┌─ Document extract
Estevan Lighthouse
Estevan Lighthouse

Estevan Point Lighthouse

lighthousesWorld War IIVancouver IslandSpanish explorationmilitary history
4 min read

On the evening of June 20, 1942, the crew at Estevan Point Lighthouse watched something surface in the water offshore. Moments later, shells began falling around the station -- 25 to 30 rounds from the deck gun of Japanese submarine I-26. Every one of them missed. The lighthouse, a tall octagonal concrete tower on the remote west coast of Vancouver Island, survived without a scratch. But the attack marked the first time enemy fire had struck Canadian soil since the Fenian raids of 1866 and 1871, and it sent a shockwave through a nation that had considered its Pacific coast safely beyond the reach of war.

Punta San Esteban

Europeans first named this headland in 1774, when Spanish explorer Juan Jose Perez Hernandez -- a native of Mallorca -- sailed along Vancouver Island's west coast and traded with the Nuu-chah-nulth people living in the region. He called the point Punta San Esteban. Four years later, James Cook's expedition arrived at nearby Nootka Sound, establishing a British presence that would eventually eclipse Spain's. The headland kept its Spanish name through the centuries, even as the world around it changed. The lighthouse was established in 1909, one in a series of buttressed concrete towers designed by engineer William P. Anderson. Its octagonal form, supported by flying buttresses, gave it a distinctive silhouette against the Pacific horizon. A first-order Fresnel lens manufactured by Chance Brothers of England focused the beam, guiding mariners along one of the most treacherous stretches of the British Columbia coast.

Thirty Shells and a Mystery

I-26 was one of several Japanese submarines prowling the Pacific coast in the summer of 1942. While I-26 shelled Estevan Point, another submarine attacked Fort Stevens at the mouth of the Columbia River in Oregon. The coordinated strikes were designed to spread fear along the western seaboard, and in that they succeeded, even though both attacks caused negligible damage. At Estevan Point, every shell either overshot or fell short. Five Royal Canadian Navy patrol vessels and a Supermarine Stranraer flying boat from the Royal Canadian Air Force scrambled to find I-26, but the submarine fled north and eventually returned to Japan without being located. One 5.5-inch shell was recovered by a naval shore patrol after the attack; additional fragments turned up as late as 1973. The mystery deepened in 1995, when a CBC Television episode of The Fifth Estate reported contradictions in eyewitness accounts and speculated the attack might have been a false flag operation by Allied vessels, intended to bolster support for Prime Minister Mackenzie King's conscription policies.
└─
┌─ Provided information
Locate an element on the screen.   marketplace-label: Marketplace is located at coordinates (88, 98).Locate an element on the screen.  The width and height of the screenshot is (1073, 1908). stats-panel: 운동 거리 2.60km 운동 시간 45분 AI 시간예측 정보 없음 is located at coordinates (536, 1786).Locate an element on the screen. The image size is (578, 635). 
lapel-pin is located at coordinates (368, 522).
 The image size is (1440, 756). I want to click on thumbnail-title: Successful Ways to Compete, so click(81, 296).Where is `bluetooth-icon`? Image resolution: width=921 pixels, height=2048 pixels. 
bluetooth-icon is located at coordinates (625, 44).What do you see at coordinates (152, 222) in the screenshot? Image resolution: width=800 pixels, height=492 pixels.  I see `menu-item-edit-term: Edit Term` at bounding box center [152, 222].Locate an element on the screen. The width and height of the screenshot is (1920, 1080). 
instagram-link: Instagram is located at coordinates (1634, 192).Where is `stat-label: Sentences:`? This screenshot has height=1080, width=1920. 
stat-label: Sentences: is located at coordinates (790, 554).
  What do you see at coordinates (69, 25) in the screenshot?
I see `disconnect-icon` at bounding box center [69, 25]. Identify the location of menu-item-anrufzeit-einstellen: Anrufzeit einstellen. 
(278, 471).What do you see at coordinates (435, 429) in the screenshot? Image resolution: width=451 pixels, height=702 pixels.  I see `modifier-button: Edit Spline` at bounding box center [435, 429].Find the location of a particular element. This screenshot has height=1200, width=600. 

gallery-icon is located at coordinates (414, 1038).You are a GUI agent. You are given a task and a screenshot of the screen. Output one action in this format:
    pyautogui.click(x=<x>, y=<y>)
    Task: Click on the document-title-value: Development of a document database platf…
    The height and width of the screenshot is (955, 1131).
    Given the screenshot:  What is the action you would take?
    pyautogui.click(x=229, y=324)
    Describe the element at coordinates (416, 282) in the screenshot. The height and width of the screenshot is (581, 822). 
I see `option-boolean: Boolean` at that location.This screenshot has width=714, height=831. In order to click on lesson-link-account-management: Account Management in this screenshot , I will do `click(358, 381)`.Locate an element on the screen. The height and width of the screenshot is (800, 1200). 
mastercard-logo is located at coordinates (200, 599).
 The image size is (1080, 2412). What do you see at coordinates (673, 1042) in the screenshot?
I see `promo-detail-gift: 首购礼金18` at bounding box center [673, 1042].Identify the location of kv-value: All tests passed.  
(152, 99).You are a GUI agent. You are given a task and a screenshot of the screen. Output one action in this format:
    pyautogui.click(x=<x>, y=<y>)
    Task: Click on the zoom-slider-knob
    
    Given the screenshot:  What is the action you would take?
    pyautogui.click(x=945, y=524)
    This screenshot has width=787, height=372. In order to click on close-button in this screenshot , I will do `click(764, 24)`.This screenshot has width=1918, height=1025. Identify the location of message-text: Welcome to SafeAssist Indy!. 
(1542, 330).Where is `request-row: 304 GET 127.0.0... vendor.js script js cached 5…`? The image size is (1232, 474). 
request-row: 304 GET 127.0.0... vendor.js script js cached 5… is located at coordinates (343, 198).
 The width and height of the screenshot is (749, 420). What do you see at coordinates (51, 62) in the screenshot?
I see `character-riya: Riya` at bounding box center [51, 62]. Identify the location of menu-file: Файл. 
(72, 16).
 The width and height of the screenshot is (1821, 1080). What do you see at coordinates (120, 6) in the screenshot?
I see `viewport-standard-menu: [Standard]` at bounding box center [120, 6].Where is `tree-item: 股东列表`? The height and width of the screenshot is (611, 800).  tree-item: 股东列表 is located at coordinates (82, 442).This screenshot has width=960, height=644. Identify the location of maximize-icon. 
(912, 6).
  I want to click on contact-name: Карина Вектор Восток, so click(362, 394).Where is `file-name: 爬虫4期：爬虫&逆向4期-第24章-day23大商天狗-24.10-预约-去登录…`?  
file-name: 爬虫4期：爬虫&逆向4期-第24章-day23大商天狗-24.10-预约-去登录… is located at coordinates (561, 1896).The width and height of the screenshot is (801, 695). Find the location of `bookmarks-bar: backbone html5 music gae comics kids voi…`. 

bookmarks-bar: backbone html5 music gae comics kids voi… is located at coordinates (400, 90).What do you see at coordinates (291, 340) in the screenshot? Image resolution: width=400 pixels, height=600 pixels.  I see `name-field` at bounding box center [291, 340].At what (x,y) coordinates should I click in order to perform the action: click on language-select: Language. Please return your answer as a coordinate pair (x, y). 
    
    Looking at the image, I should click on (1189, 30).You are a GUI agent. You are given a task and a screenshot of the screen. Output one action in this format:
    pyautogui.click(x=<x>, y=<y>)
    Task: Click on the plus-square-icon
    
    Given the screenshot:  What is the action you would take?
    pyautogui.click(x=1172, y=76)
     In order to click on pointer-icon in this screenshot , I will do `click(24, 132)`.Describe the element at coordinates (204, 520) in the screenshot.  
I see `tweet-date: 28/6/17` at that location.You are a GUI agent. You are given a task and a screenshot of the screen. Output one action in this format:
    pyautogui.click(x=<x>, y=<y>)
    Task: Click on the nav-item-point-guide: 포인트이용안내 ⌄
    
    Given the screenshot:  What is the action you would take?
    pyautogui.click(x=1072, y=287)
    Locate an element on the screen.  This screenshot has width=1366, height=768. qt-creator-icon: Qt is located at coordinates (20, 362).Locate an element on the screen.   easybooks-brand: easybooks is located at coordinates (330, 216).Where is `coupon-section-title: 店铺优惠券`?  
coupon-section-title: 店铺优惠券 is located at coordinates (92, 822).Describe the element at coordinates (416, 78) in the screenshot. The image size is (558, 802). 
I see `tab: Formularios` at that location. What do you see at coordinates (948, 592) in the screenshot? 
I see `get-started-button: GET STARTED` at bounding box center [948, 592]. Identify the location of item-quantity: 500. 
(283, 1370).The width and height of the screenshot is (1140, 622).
└─
• **Work order A**
According to the article on Estevan Point Lighthouse, who designed the series of buttressed concrete towers that includes the lighthouse?
• **Work order B**
Say whether each statement agrees with the article on Estevan Point Lighthouse. Answer yes or no and quote the deciding words from the article.
(i) None of the shells fired by I-26 hit the lighthouse station.
(ii) The lighthouse's Fresnel lens was manufactured in Canada.
(iii) Canadian forces located I-26 before it returned to Japan.
• **Work order C**
Write the next part of the article on Estevan Point Lighthouse, starting after its final sentence.

• **Answer area A**
Engineer William P. Anderson.

• **Answer area B**
(i) Yes: "Every one of them missed."
(ii) No: "A first-order Fresnel lens manufactured by Chance Brothers of England focused the beam"
(iii) No: "the submarine fled north and eventually returned to Japan without being located"

• **Answer area C**
Concrete Against the Pacific

Anderson's design has proven remarkably durable. The concrete buttresses that seemed like architectural ambition in 1909 turned out to be practical engineering: they have withstood over a century of Pacific storms, salt spray, and the occasional earthquake. The original Fresnel lens and lantern were dismantled during the 1980s and donated to a regional museum in 2004, but the tower itself continues to serve. The Canadian Coast Guard still maintains Estevan Point as an active light, its light visible to vessels navigating the exposed waters off the Hesquiat Peninsula. The lighthouse sits within Hesquiat Peninsula Provincial Park, accessible only by boat or floatplane -- a remoteness that has protected it from development and preserved the wild character of the headland that Perez Hernandez first sighted over 250 years ago.

Where War Reached the Rainforest

Estevan Point occupies an unusual place in Canadian memory: a site where the vastness of the Pacific suddenly shrank, where a war fought across oceans materialized on a headland surrounded by temperate rainforest. The lighthouse keeper and radio-direction-finding station operators who huddled during the shelling experienced something no Canadian civilian had faced in over seventy years -- direct enemy fire on home soil. The oceanic climate here is mild and wet, with November bringing the heaviest rain and August the warmest temperatures. It is a landscape of mist and endurance, where the concrete tower rises above the fog line like a monument to the idea that some lights, no matter what falls around them, do not go out.

From the Air

Estevan Point Lighthouse is located at 49.38N, 126.54W on the western tip of the Hesquiat Peninsula, west coast of Vancouver Island. The lighthouse is a prominent visual landmark from the air -- a white concrete octagonal tower on an exposed headland. The nearest airport is Tofino/Long Beach Airport (CYAZ), approximately 60 km southeast. Hot Springs Cove and Hesquiat Peninsula Provincial Park surround the area. Expect frequent low cloud and marine fog along this stretch of coast.